The Silent Ring: How ‘Call This Number’ Scams Slip Past Email Defenses
Subtitle: A new breed of phishing emails using nothing but phone numbers is outsmarting enterprise security systems.
Imagine opening your inbox to find a seemingly routine billing notification from a trusted brand - PayPal, DocuSign, or your bank. There are no suspicious links, no shady attachments. Instead, there’s just a phone number and an urgent message: call now to resolve an issue. This simple, almost innocent, tactic is at the core of a surging cyberattack trend that’s quietly bypassing even the most sophisticated corporate email gateways.
Phishing’s New Disguise: Why Phone Numbers Work
The art of phishing has always been about tricking people into dangerous clicks or downloads. But the latest twist - known as TOAD (Telephone-Oriented Attack Delivery) - relies on one of the oldest technologies in the book: the phone call. Attackers send emails that only contain a phone number, often under the guise of a billing problem or urgent account issue. When a victim calls, a scammer on the other end guides them into revealing sensitive information, granting remote device access, or even buying gift cards.

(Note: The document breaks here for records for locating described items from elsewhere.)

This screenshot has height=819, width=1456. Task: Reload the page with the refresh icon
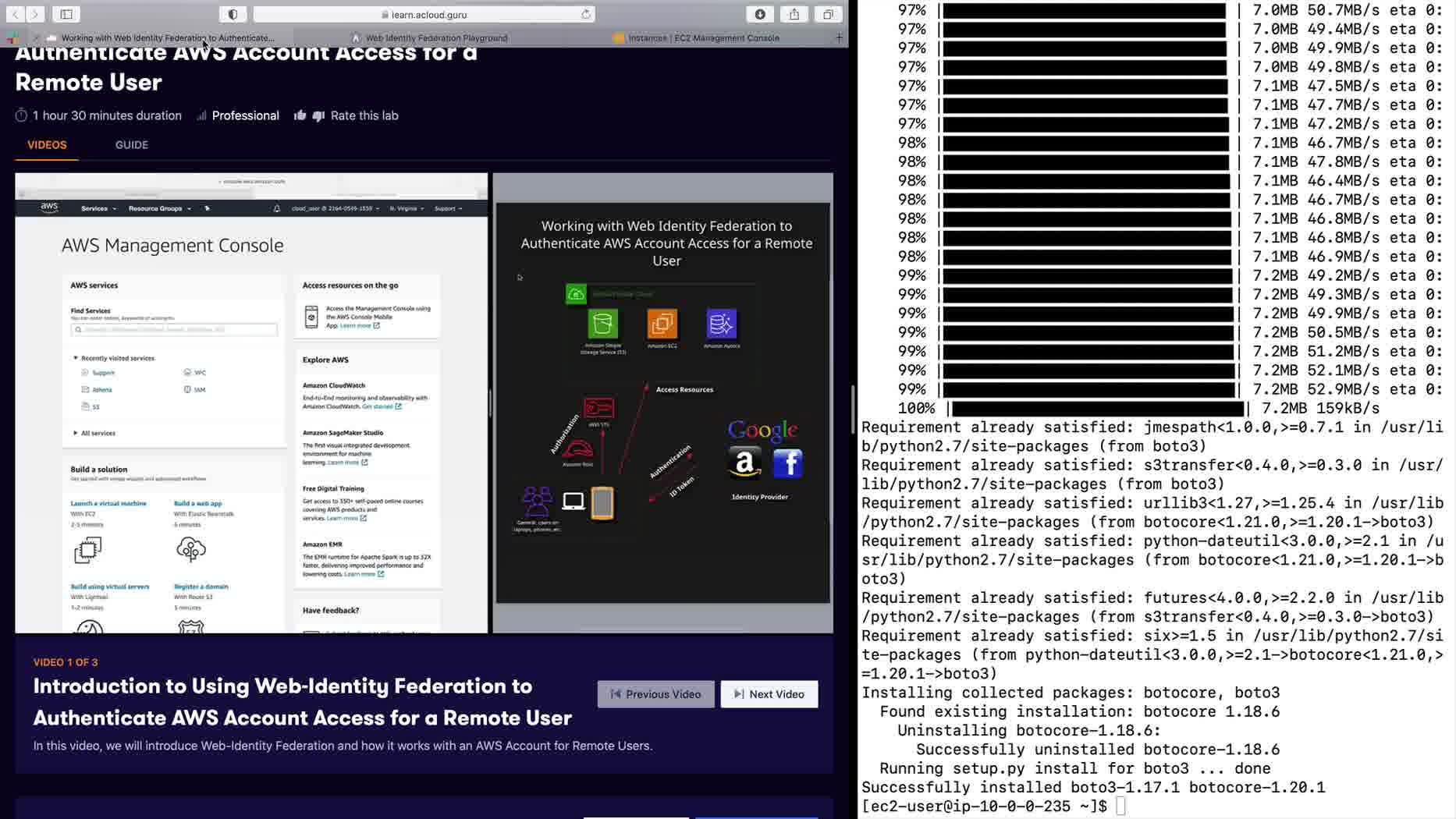click(x=585, y=14)
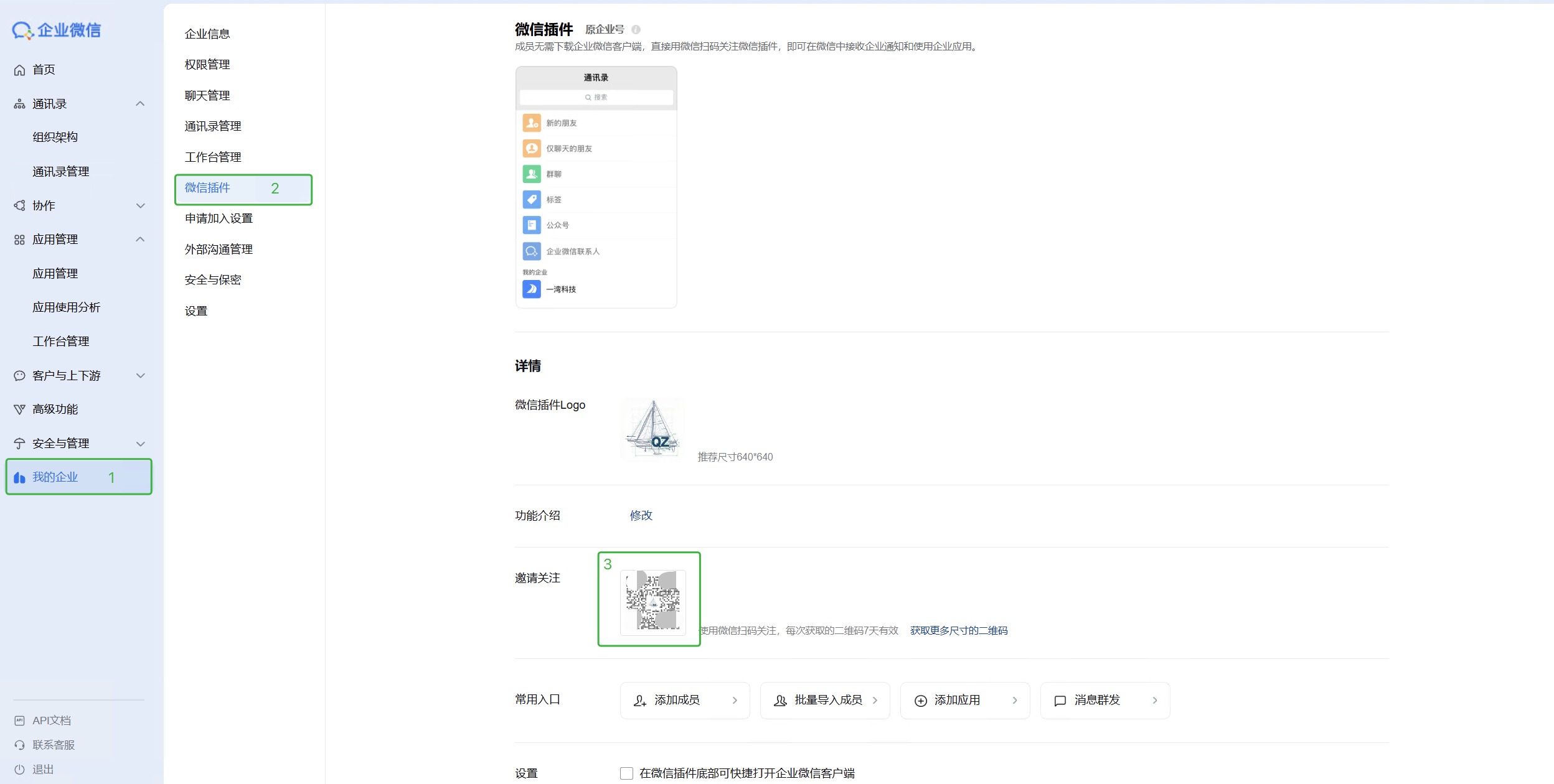Viewport: 1554px width, 784px height.
Task: Click the 添加成员 person icon
Action: (639, 700)
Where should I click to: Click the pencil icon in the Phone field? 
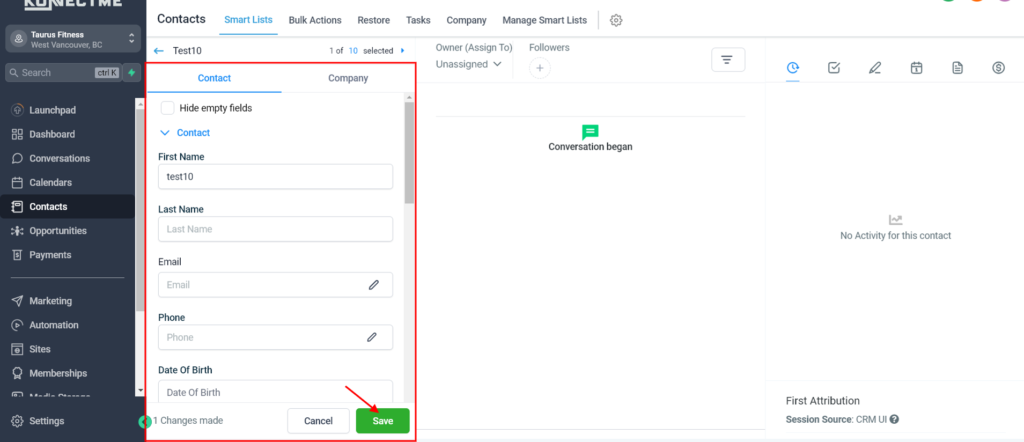[x=373, y=338]
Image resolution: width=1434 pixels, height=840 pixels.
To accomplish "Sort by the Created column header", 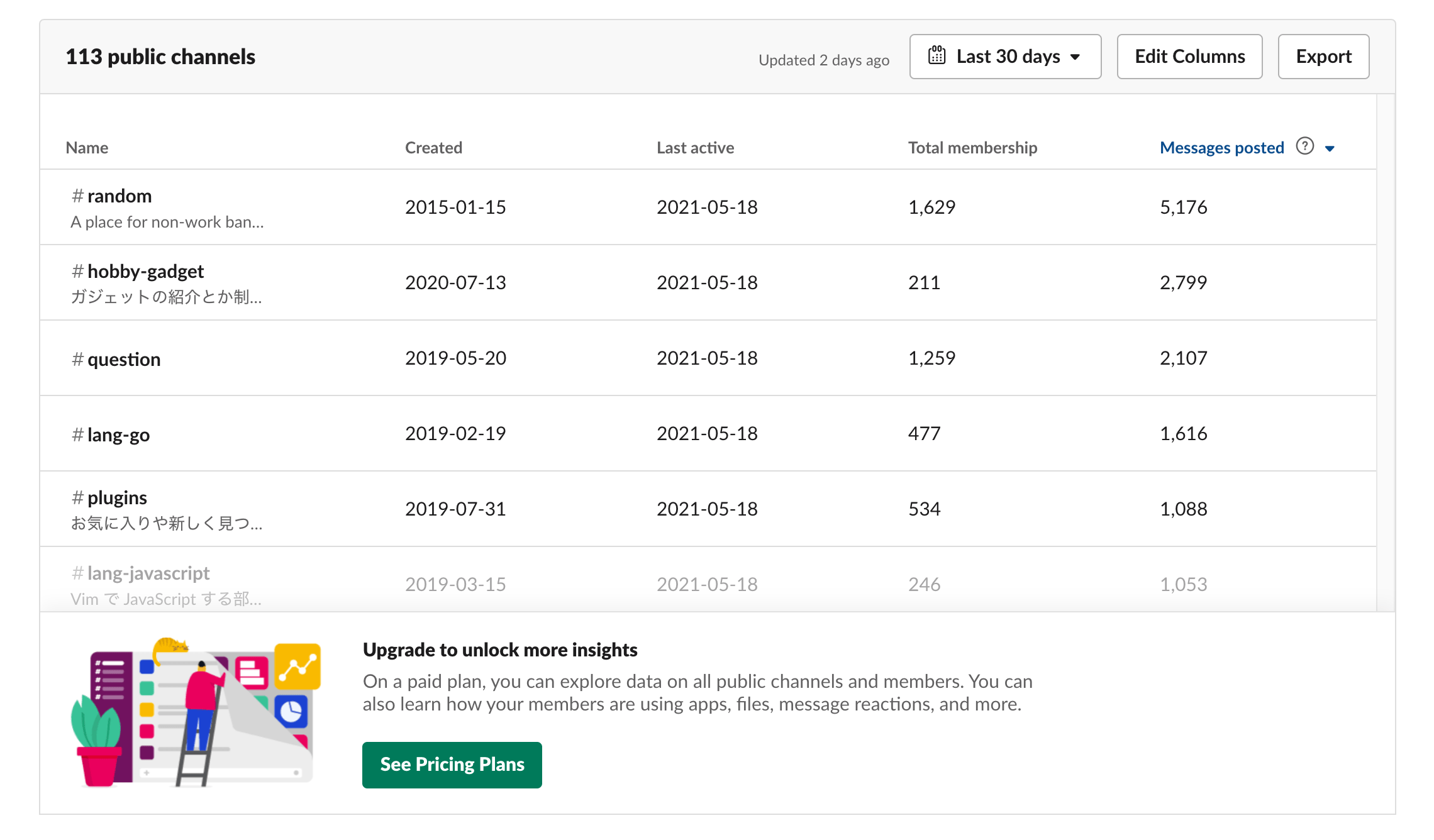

What makes TOAD so effective? It’s all about simplicity and stealth. Email security gateways, designed to spot malicious links or attachments, see nothing suspicious in a plain phone number. Blocking every email with a phone number and financial language would cause chaos for businesses that rely on legitimate billing notifications. This blind spot means TOAD emails slip through undetected, especially when attackers combine multiple evasion tricks - like sending messages via Google Calendar or hiding QR codes in PDFs.
Adaptive Attacks, Invisible Threats
Analysis from StrongestLayer, a leading email security provider, reveals that the most sophisticated phishing campaigns now mix and match techniques to bypass different detection systems. For example, an attacker might use Google SharePoint to evade reputation filters, hide a QR code in an attachment, and then prompt the target to call a number - moving the conversation out of the email channel entirely. In their recent study, a third of these attacks were “structurally invisible” - leaving almost no detectable trace for traditional defenses.
This is a nightmare scenario for organizations like law firms, which process thousands of legitimate DocuSign emails daily. Blocking all messages with billing language or phone numbers isn’t realistic. Meanwhile, the cost for attackers to create convincing, targeted phishing emails has dropped dramatically, thanks to generative AI tools that automate the process.
Defending Against the Silent Ring
So how can organizations fight back? Experts recommend advanced AI-powered detection models that look for subtle patterns and anomalies in email content. On the human side, training employees is essential - making it clear that legitimate invoices or payments will never require a random phone call, and that QR codes in emails should always be treated with suspicion. Ultimately, awareness and smarter technology must work together to close the gap before attackers ring in their next victim.
WIKICROOK
- TOAD: TOAD (Telephone-Oriented Attack Delivery) is a phishing technique where attackers use phone numbers to trick victims into sharing sensitive information.
- Email Gateway: An email gateway filters and scans emails for threats like spam and malware, protecting organizations by blocking harmful messages before they reach users.
- QR Code: A QR Code is a two-dimensional barcode that stores data like links or text, easily scanned by devices but can also hide malicious instructions.
- APT: An advanced persistent threat (APT) is a targeted, stealthy cyberattack by organized groups seeking long-term access to sensitive networks and data.
- Phishing: Phishing is a cybercrime where attackers send fake messages to trick users into revealing sensitive data or clicking malicious links.
Reflection: As cybercriminals exploit the gaps left by legacy email defenses, the humble phone number is proving to be an unexpected weapon. The battle against phishing is no longer just about spotting suspicious links - it’s about questioning every detail, no matter how ordinary it seems.